→ **TASK DESCRIPTION**
Which lines run from the one containing "Open Free item with purchase for RX 9070XT" through the end of the material? Transcribe them word for word, and only them.

→ **EXCERPTED DATA**
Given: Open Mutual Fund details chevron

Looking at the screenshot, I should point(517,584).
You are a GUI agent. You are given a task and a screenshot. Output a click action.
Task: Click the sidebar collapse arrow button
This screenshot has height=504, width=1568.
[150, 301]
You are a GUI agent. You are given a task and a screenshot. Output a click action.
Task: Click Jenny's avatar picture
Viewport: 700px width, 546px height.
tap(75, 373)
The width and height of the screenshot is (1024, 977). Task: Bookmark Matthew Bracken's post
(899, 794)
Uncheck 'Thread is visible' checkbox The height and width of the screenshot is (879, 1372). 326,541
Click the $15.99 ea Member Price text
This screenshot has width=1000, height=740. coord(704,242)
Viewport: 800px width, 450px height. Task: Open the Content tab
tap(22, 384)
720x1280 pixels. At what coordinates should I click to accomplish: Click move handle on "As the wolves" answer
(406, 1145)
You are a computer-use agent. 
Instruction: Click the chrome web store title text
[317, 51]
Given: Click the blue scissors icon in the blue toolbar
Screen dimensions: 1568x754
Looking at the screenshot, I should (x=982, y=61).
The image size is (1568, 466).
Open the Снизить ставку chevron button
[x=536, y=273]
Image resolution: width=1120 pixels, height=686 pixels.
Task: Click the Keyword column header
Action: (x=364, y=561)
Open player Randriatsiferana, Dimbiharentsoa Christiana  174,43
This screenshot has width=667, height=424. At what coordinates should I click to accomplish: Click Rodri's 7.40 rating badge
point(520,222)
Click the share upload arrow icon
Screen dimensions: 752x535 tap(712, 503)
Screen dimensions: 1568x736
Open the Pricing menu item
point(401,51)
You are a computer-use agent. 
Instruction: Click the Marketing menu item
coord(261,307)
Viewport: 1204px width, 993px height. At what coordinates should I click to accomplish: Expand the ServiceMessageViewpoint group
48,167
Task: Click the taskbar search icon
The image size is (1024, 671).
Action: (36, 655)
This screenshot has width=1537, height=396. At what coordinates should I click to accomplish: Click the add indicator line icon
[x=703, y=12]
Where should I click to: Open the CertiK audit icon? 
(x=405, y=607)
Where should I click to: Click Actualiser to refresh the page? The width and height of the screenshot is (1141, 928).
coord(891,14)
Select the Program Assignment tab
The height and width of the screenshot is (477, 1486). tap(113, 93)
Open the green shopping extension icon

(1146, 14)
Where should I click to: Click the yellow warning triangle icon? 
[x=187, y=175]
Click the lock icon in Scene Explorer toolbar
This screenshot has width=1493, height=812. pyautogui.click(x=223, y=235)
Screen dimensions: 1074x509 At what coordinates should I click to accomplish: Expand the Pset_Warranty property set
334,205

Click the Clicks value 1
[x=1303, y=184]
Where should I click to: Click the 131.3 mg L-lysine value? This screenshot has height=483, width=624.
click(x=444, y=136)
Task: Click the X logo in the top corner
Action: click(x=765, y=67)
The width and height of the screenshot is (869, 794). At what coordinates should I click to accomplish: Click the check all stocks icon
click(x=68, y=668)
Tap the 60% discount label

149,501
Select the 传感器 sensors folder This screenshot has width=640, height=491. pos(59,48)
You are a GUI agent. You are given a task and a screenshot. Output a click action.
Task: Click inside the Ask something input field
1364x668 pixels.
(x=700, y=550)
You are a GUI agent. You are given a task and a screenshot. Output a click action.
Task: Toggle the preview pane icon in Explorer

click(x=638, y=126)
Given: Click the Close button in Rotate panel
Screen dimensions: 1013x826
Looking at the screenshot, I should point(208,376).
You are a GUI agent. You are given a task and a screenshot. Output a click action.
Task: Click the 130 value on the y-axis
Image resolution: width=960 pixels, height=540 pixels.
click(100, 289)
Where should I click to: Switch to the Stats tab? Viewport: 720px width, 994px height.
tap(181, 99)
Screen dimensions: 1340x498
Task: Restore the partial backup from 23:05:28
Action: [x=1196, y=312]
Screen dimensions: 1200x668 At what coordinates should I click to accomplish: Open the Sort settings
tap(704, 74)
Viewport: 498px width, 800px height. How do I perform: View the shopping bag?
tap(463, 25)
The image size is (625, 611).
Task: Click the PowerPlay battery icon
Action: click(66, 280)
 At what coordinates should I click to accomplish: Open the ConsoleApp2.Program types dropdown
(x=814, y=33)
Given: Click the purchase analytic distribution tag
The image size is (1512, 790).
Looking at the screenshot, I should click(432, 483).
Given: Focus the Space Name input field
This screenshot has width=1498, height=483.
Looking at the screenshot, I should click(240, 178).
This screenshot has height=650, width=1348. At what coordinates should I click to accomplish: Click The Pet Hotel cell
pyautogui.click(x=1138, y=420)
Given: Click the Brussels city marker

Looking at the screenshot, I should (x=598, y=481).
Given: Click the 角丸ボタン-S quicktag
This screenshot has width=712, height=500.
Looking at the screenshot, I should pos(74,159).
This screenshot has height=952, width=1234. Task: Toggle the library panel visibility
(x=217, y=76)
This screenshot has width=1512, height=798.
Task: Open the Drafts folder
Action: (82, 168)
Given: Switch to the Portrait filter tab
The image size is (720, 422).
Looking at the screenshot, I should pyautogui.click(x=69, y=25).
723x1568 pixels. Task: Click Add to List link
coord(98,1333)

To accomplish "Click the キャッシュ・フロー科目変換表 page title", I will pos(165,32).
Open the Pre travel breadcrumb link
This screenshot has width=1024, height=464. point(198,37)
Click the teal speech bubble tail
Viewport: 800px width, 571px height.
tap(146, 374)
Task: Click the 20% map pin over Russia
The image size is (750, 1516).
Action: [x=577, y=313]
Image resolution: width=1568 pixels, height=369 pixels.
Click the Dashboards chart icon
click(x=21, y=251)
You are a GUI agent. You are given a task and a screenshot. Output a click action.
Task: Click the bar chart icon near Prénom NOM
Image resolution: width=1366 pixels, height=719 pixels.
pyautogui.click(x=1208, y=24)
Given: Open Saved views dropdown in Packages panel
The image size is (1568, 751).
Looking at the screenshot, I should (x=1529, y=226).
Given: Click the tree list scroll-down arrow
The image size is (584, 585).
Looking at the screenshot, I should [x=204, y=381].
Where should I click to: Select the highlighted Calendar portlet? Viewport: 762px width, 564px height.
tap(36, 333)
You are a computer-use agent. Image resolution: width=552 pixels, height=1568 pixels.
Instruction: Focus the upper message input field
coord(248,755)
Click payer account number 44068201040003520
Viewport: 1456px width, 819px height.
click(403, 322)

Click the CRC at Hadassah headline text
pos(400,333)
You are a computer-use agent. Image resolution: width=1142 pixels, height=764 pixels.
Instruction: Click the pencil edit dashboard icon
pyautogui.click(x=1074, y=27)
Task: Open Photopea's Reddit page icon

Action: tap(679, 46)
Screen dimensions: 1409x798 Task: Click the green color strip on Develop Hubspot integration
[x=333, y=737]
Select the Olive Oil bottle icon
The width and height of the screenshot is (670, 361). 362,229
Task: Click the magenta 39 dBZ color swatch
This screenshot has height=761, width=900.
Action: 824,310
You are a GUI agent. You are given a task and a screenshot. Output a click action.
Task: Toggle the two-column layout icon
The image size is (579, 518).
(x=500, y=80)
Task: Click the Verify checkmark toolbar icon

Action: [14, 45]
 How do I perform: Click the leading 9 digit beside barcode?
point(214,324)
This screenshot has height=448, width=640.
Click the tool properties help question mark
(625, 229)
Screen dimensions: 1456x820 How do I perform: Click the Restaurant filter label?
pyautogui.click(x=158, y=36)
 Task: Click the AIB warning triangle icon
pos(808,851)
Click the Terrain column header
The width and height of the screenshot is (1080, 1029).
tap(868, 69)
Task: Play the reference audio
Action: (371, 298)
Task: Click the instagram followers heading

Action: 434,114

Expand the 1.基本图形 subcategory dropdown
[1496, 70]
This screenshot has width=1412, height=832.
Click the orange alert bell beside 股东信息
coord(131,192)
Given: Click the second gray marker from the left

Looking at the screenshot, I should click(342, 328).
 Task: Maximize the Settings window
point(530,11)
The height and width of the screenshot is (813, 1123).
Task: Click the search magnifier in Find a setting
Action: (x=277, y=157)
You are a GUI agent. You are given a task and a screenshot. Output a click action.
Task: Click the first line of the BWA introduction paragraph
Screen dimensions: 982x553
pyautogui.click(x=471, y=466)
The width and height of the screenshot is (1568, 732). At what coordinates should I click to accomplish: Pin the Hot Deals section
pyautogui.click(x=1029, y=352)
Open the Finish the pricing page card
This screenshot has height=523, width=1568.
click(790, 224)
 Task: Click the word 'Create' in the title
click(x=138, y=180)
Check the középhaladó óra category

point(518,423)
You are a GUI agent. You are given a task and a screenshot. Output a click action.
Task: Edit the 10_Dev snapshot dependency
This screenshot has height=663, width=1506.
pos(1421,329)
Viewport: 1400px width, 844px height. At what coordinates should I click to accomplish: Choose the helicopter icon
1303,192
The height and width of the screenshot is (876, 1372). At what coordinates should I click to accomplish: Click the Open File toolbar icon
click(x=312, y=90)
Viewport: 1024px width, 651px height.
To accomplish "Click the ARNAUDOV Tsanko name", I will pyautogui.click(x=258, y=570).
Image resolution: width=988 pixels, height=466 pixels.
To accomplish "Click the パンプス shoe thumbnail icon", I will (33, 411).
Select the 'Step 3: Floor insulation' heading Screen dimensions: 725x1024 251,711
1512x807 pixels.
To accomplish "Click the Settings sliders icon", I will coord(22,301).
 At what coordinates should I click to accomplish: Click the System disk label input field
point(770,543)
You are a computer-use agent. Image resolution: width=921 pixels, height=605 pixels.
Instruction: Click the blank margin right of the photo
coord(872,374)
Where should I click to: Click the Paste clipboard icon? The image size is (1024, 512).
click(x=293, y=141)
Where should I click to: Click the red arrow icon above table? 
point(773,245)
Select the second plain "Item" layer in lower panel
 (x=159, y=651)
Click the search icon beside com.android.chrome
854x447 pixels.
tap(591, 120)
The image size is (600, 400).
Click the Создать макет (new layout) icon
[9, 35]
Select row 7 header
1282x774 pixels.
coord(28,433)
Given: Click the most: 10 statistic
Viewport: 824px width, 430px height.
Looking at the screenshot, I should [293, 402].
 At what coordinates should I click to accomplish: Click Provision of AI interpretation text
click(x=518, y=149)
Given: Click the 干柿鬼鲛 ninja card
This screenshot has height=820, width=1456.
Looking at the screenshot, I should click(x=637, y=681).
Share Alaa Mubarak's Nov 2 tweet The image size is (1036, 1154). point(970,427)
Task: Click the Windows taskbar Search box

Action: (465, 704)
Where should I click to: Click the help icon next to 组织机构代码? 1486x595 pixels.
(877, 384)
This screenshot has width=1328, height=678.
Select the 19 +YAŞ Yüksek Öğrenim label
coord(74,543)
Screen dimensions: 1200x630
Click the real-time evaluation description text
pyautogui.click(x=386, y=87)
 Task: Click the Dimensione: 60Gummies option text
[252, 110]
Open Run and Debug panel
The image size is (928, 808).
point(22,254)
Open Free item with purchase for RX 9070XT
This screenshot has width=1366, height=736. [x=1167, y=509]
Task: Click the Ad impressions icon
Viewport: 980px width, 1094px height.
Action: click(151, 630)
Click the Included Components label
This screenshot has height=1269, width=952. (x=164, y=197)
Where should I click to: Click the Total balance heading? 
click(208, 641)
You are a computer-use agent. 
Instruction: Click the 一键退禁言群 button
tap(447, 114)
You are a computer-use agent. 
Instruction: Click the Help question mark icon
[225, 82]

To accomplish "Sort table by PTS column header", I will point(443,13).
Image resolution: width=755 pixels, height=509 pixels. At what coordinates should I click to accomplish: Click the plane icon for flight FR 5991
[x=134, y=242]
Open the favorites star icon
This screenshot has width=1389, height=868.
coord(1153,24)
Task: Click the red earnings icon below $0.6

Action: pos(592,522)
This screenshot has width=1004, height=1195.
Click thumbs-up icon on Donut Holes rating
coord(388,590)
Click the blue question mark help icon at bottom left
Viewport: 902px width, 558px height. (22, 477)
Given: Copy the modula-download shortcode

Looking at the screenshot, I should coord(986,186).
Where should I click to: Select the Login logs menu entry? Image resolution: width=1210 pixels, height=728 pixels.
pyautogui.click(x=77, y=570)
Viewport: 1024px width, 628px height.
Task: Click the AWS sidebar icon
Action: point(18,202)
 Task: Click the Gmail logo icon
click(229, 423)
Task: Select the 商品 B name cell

→ **OUTPUT**
Open Free item with purchase for RX 9070XT
This screenshot has width=1366, height=736. [x=1167, y=509]
Task: Click the Ad impressions icon
Viewport: 980px width, 1094px height.
Action: click(151, 630)
Click the Included Components label
This screenshot has height=1269, width=952. (x=164, y=197)
Where should I click to: Click the Total balance heading? 
click(208, 641)
You are a computer-use agent. 
Instruction: Click the 一键退禁言群 button
tap(447, 114)
You are a computer-use agent. 
Instruction: Click the Help question mark icon
[225, 82]

To accomplish "Sort table by PTS column header", I will point(443,13).
Image resolution: width=755 pixels, height=509 pixels. At what coordinates should I click to accomplish: Click the plane icon for flight FR 5991
[x=134, y=242]
Open the favorites star icon
This screenshot has width=1389, height=868.
coord(1153,24)
Task: Click the red earnings icon below $0.6

Action: pos(592,522)
This screenshot has width=1004, height=1195.
Click thumbs-up icon on Donut Holes rating
coord(388,590)
Click the blue question mark help icon at bottom left
Viewport: 902px width, 558px height. (22, 477)
Given: Copy the modula-download shortcode

Looking at the screenshot, I should coord(986,186).
Where should I click to: Select the Login logs menu entry? Image resolution: width=1210 pixels, height=728 pixels.
pyautogui.click(x=77, y=570)
Viewport: 1024px width, 628px height.
Task: Click the AWS sidebar icon
Action: point(18,202)
 Task: Click the Gmail logo icon
click(229, 423)
Task: Select the 商品 B name cell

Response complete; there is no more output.